> **Exercise instructions**:
**A.** In the Lore Harp McGovern profile, reproduce the passage starting at "Harp McGovern was" and ending at "in Silicon Valley.", swapping "Silicon Valley" for "the Bay Area".
**B.** Using the Lore Harp McGovern profile, answer each question:
(i) What company did she co-found in 1976?
(ii) Which university granted her an MBA?
(iii) Who was her grandfather?
**C.** Write the next part of the Lore Harp McGovern profile, picking up after its final sentence.

> **Supplied passage**:
- Born: Lore Lange-Hegermann March 3, 1944 (age 82) German-occupied Poland
- Other name: Lore Harp
- Education: California State University, Los Angeles (BA); Pepperdine University (MBA);
- Known for: Computing industry pioneer, founder of Vector Graphic
- Spouses: ; Robert S. Harp ​ ​(m. 1968; div. 1982)​ ; Patrick J. McGovern ​ ​(m. 1982; died 2014)​
- Relatives: Hermann Lange-Hegermann (grandfather)

= Lore Harp McGovern =

Computer industry pioneer

Lore Harp McGovern ( Lange-Hegermann, March 3, 1944) is an American entrepreneur and philanthropist based in California. She co-founded Vector Graphic, one of the earliest personal computing companies, in 1976. She served as the company's CEO and president, took it public, and oversaw annual revenue of $36 million before she left the company in 1984.

Harp McGovern was born in Poland under German occupation and moved to the United States after high school. She has founded or run companies in diverse fields including health care, educational publishing, and high-tech, and is an investor in numerous start-up companies in Silicon Valley.

> **The data**:
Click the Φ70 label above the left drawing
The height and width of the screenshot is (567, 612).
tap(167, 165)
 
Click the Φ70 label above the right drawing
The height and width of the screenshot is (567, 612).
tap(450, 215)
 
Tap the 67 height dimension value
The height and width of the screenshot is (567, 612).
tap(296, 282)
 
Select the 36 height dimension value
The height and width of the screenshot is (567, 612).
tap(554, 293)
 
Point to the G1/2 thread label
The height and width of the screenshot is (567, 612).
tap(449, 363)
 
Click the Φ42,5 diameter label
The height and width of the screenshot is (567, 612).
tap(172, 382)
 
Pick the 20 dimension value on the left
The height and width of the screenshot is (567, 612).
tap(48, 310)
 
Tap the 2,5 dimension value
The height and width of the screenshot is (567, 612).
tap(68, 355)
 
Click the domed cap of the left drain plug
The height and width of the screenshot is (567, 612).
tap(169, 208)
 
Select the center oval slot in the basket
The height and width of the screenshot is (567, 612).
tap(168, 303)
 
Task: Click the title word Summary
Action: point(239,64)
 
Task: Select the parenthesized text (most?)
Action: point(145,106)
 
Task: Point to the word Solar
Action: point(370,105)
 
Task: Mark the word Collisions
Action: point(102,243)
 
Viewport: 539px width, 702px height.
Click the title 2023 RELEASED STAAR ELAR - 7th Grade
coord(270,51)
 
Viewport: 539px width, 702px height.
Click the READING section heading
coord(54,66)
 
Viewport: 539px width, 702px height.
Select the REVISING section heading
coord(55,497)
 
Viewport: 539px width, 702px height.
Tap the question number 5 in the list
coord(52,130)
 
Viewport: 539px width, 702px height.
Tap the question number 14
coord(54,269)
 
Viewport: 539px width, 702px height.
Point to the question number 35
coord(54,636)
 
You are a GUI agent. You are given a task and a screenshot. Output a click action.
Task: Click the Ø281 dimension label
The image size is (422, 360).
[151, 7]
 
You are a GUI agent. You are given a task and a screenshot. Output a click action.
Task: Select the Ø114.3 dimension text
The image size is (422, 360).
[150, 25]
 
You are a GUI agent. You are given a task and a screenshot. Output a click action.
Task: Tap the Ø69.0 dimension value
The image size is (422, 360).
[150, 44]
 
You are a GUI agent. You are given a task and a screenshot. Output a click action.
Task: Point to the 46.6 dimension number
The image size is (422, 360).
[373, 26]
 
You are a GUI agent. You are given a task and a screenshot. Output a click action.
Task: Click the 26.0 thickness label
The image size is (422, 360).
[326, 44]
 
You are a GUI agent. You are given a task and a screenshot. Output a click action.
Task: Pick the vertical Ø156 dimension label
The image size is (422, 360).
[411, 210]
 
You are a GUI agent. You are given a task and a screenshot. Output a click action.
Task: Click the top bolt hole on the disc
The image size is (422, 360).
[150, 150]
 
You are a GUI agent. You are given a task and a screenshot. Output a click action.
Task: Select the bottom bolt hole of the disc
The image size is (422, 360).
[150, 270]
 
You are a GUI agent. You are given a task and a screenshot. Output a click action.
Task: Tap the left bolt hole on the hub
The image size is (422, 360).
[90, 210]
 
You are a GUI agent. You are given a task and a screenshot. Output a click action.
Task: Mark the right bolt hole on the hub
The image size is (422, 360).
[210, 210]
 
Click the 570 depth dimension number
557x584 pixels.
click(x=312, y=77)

> **Answers in order**:
**A.**
Harp McGovern was born in Poland under German occupation and moved to the United States after high school. She has founded or run companies in diverse fields including health care, educational publishing, and high-tech, and is an investor in numerous start-up companies in the Bay Area.

**B.**
(i) Vector Graphic
(ii) Pepperdine University
(iii) Hermann Lange-Hegermann

**C.**
==Early life, education and immigration==
Lore Lange-Hegermann was born in German-occupied Poland on March 3, 1944. She grew up in Bottrop, West Germany, in a partially bombed-out building with her parents and grandparents. Her grandfather was businessman and Weimar Republic politician Hermann Lange-Hegermann. She attended a Catholic boarding school, learning English, French, and Latin, and graduated from a German high school.

At 19, she travelled to the United States and lived with a family in Santa Cruz, California, as part of an exchange. After hitchhiking to Mexico with a friend, she decided to stay in the United States against her parents' wishes. When her visa expired, she worked as a babysitter and took odd jobs. She later married Bob Harp, moved to Pasadena, and had two daughters. Harp attended California State University, Los Angeles, where she earned a bachelor's degree in anthropology, and later received an MBA from Pepperdine University in 1979.

==Career==
===Vector Graphic===
After attending law school for a year, Harp met Carole Ely, a fellow housewife, mother and neighbor who had formerly worked as a bond trader. Both women were bored with being housewives and in 1976 they decided to start a business. After rejecting the idea of starting a travel agency, they settled on microelectronics. They based their business around an 8K RAM board for the S-100 bus of an Altair 8800 that Lore's husband had devised the previous year. They incorporated the firm Vector Graphic and registered the business in August 1976. They started the company with $6,000 in capital and Lore served as the CEO and president. Early on, she had a meeting with an AMD representative to purchase memory chips, and after finding the price too high, she arranged a deal with Fairchild Semiconductor. They began selling the RAM boards, cash on delivery, via mail orders and advertised the product in magazines. The company was run out of a spare bedroom in her Westlake Village home.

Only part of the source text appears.